Directed by Paweł Miśkiewicz, Dramatic Theatre in Warsaw, March 2002.
Paweł Miśkiewicz, actor and student of renowned Polish stage director Krystian Lupa, once again tackles this early play by Anton Chekhov in an effort to use this classical text to tell the story of contemporary desires, the search for love, and one's own identity. The director has transferred the action of the play to a resort where the characters await their convalescence, but one that will be a spiritual rather than physical transformation.
When asked by a journalist from Gazeta Wyborcza to define the contemporary Platonov, the director responds, 'one of them is sitting opposite you.
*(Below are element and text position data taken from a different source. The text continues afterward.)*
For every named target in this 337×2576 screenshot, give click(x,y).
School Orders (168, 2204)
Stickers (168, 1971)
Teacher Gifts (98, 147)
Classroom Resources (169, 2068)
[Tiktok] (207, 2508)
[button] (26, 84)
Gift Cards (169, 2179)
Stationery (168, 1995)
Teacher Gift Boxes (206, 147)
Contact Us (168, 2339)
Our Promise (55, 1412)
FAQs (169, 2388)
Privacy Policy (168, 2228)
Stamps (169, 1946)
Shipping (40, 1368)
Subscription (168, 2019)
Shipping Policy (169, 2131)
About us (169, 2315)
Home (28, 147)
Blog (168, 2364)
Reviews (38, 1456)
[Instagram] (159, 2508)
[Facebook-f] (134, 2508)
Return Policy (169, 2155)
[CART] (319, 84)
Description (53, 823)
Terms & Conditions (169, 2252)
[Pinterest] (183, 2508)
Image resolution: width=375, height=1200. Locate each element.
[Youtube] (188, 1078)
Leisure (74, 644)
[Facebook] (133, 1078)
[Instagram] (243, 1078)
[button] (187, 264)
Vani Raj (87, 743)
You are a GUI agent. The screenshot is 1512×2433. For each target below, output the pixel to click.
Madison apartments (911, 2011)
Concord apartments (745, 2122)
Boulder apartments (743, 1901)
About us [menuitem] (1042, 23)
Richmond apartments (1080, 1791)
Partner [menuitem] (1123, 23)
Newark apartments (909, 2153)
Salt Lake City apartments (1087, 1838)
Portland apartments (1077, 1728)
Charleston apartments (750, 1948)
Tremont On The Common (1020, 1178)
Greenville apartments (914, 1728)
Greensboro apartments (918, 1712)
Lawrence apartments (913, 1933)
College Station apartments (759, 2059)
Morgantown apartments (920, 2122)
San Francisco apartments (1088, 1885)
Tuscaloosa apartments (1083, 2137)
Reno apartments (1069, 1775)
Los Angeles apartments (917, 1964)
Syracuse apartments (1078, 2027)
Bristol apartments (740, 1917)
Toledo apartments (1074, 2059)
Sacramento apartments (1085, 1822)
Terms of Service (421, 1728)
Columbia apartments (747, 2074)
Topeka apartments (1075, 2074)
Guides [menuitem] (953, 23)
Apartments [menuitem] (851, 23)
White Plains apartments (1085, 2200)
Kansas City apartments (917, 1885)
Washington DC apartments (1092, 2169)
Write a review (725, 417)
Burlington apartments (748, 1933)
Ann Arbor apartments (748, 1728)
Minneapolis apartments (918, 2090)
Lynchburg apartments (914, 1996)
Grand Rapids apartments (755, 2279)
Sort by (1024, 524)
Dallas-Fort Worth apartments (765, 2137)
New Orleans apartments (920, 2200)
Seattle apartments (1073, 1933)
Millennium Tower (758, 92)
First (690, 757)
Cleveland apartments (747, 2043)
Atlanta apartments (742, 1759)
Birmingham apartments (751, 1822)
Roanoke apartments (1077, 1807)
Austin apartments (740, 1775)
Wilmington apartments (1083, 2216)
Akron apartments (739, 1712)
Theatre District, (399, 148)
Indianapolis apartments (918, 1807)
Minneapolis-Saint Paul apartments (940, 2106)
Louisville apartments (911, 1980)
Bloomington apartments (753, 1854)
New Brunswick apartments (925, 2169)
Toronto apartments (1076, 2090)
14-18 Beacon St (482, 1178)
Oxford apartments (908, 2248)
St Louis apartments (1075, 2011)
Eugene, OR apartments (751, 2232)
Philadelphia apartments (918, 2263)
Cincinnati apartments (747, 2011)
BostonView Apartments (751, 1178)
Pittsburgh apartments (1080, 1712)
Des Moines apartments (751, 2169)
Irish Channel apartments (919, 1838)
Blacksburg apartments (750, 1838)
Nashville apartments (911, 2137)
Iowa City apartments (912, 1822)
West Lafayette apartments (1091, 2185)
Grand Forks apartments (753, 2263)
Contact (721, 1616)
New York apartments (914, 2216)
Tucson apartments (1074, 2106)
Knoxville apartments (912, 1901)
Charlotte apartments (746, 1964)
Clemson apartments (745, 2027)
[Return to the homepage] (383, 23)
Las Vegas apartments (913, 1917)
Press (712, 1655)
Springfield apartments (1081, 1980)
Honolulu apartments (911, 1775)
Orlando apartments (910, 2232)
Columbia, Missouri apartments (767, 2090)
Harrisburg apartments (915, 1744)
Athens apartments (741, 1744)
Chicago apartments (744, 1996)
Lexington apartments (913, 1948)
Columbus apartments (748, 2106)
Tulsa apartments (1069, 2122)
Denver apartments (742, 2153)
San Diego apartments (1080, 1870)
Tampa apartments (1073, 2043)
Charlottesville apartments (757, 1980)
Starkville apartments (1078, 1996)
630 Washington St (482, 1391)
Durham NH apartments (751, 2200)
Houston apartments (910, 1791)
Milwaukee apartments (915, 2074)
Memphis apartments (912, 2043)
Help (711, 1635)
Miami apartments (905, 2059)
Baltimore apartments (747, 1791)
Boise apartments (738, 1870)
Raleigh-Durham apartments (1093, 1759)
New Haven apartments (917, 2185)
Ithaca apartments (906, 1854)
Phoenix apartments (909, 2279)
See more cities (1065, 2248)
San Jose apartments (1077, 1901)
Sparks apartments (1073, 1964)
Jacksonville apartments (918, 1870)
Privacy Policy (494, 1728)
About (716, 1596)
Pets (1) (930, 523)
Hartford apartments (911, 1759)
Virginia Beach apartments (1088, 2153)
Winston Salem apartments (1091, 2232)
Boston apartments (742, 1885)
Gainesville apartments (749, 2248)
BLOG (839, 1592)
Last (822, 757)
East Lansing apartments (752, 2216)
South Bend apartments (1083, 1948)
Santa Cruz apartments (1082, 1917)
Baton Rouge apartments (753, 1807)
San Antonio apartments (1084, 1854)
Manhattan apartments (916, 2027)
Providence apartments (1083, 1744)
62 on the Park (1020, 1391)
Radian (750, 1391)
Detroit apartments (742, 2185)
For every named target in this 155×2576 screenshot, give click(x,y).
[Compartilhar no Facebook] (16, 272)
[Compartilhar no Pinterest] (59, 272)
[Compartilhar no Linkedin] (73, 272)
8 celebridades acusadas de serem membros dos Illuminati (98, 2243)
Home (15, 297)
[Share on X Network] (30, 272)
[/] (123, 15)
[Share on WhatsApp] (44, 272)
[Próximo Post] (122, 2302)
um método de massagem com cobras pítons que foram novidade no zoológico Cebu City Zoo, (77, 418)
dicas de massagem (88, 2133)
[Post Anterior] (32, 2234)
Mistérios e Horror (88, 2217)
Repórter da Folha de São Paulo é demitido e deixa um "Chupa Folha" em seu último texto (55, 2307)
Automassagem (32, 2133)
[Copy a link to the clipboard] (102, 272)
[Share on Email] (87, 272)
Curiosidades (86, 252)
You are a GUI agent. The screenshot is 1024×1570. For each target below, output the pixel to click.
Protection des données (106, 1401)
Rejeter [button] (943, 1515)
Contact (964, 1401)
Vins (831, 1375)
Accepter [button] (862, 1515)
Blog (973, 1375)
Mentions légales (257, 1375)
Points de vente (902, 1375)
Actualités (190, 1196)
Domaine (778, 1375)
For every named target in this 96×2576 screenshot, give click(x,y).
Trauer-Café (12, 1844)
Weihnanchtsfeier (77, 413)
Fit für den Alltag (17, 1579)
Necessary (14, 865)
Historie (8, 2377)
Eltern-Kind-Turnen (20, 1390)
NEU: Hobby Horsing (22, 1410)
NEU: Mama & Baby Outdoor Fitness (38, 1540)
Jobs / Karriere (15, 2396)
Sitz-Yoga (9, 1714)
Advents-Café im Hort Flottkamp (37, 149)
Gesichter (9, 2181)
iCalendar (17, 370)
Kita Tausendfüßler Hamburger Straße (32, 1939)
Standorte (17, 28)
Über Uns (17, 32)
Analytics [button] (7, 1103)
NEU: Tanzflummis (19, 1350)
Platonov is an average, contemporary member of the intelligentsia who, despite the misery of the life he leads, attempts each day to somehow justify his existence, silencing regrets that derive from various defeats and moments of negligence in life in order to sleep soundly. Both Andrzej Chyra, our theatrical Platonov, and I are 37 years old. We are at an age when, once could say, we are experiencing our first closures. We are too old to keep thinking that everything still lays ahead. The time has come for a kind of accounting, an inventory of profits and losses. Do the things that currently constitute the cores of our lives reflect our youthful ambitions?'
The production features Maja Ostaszewska, Danuta Stenka, Andrzej Chyra and Marek Walczewski among other performers.
- Anton Chekhov, PLATONOV, translated by Adam Tarn, directed by Paweł Miśkiewicz, music by Lech Jankowski, scenery designed by Barbara Hanicka. Premiere: March 24, 2002 at the Dramatic Theatre (Teatr Dramatyczny) in Warsaw.